I might be on my own in this thought, so be it, but i do often wonder if Celtic fans and PSG too were just bored before the likes of Rangers and i guess in France it would be Lille or Monaco stopped their consistent titles wins, did they not get bored that it was almost a formality that each season they would win the title again? Some may counter and say “So would you not want Chelsea to win the Premier League every season?” and my answer is no, it would be boring, i love the competition, going into each game wanting a win but not just expecting a win, i cannot wait to see what happens at Newcastle and hopefully it results in an even more competitive league.
The Admin @ At The Bridge Pod

 

Newcastle fans are answerable
Ginger Pirlo equates the PIF involvement to their involvement in Starbucks and Uber etc, but it really isn’t, as they are public companies, and have zero control over who purchases their stock, and the PIF don’t have a controlling stake to do as they will.

That’s very different to Newcastle – Toon fans can’t buy shares in the club and gain votes at an AGM, what the PIF says, goes, and that’s regardless of what Stavely might want to do.

Another point he brings up is that Newcastle fans don’t support the Saudi regime, and are being unfairly targeted. Whilst that might be true of some of them, I’ve seen plenty of pictures with people literally wearing tea towels in a strange mix cultural appropriation and deification.
Dressing up as the Saudi Prince in the same way a child would of Iron Man very clearly signals that you’re happy more that the Saudi has come in than Ashley has gone out.
KC (again, not all, but enough to tar the club)


Moral grandstanding
I think everyone should probably stop with the moral Grandstanding over the Newcastle take over.

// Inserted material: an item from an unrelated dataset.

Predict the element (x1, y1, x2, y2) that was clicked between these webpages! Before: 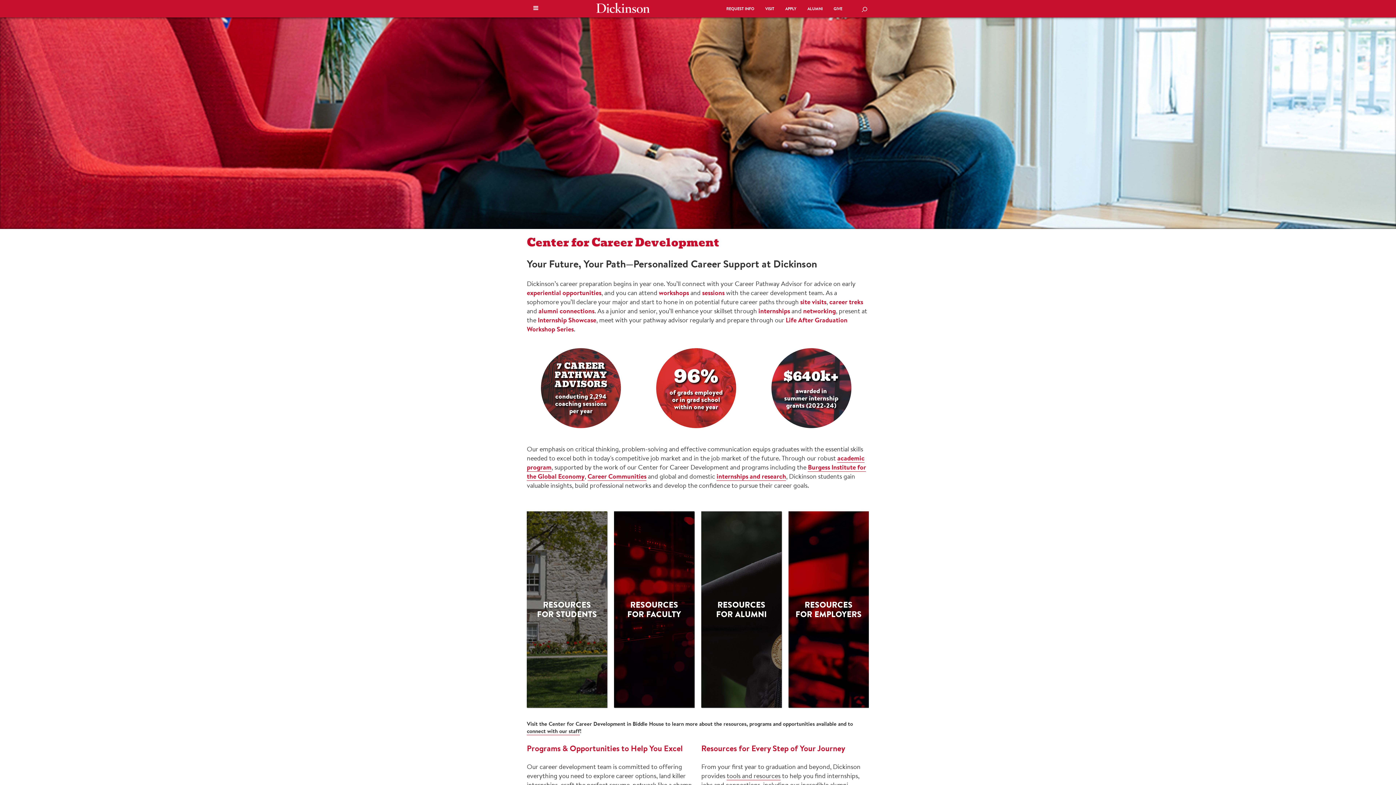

Are the people who own the club questionable people? Yes. But that doesn’t extend to Newcastle fans.

Also I hate to break it to you but in capitalist system every single dollar, pound and euro is the result of exploitation. Every single one. Capitalism is literally built on the notion of buying a good or service at lower than market value and then selling it for market value or higher. You might argue that a good or service is transformed and then sold (timber to houses for example) and that’s where the increased value comes from but that still 100% relies on paying people less than the true value of their time and labour in order to ensure the good or service is produced at a profit.

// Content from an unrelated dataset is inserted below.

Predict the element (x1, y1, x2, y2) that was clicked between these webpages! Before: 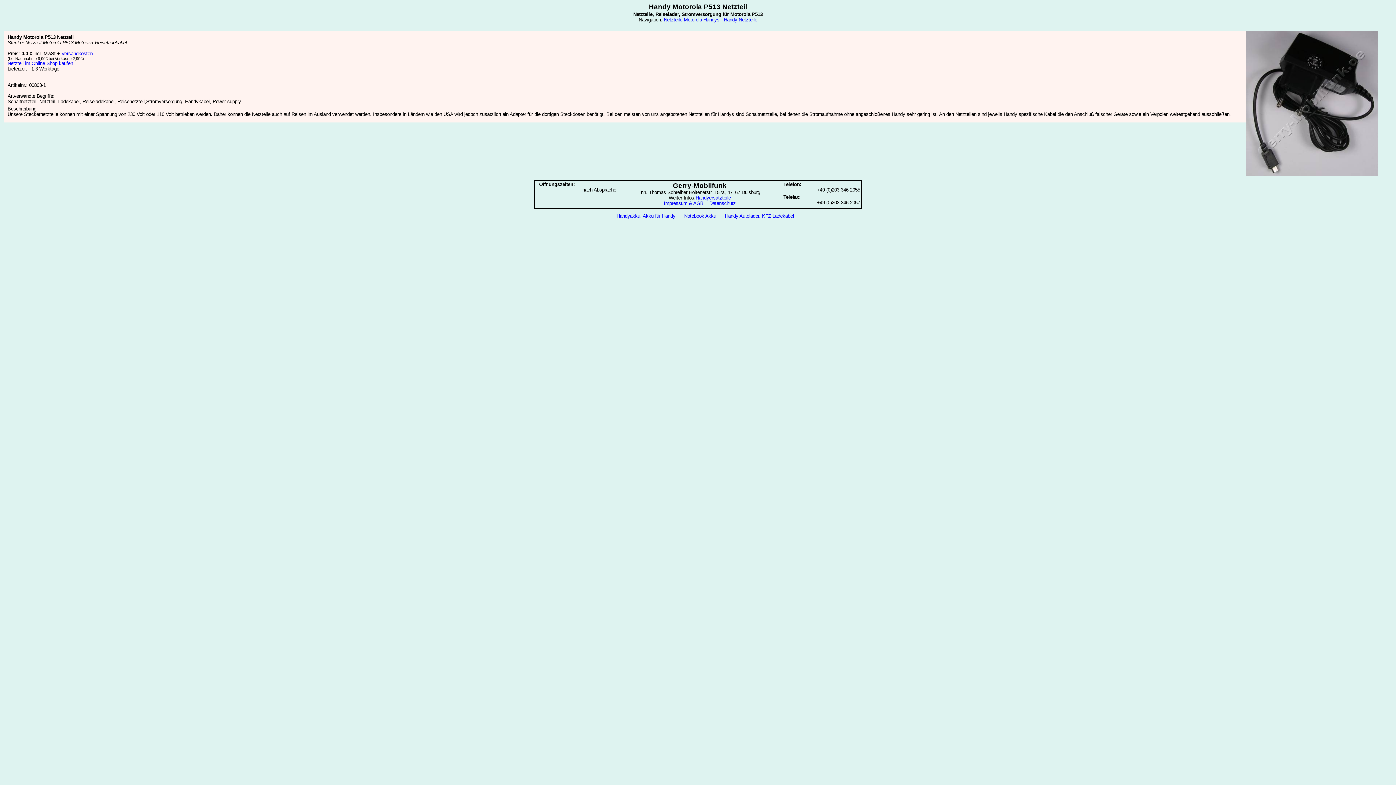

It’s how the system works. So it’s a bit hard to moral grandstand over one clubs owners being terrible people when every club licenses kit production utilising the exploitation of child/sweatshop labour to make them. That’s just an example it’s the same if you look at any and every good and service in modern society.
Ever watched a Disney movie? Congrats you’ve contributed to the theft of art from their creators, the excessive abuse of copyright law, exploitation of labour and the decay of creativity.

All money is dirty money, because somewhere someone was exploited to earn it. How that happens and to what extent can be debated but that it does happen can’t be.

So instead of people complaining about how were allowing sportwashing just ask one simple question, the only relevant question for a football fan – does this make the league more competitive?

The answer is yes.
Lee

 

New City v Old City
With the Newcastle takeover complete, it would be interesting to hear the thoughts of some of the Man City fans on how their experience of supporting city has changed over the years. i.e. does more success = more fun? Did the 100 point season feel like the pinnacle or does smashing 5 past Burnley every week get a bit dull?
Louis THFC

 

United, Skywalker and the Deathstar
Hi Lee, I liked your email but a Liverpool fan saying “I hope united return to their former glory” is like Luke Skywalker hoping they rebuilt the Deathstar.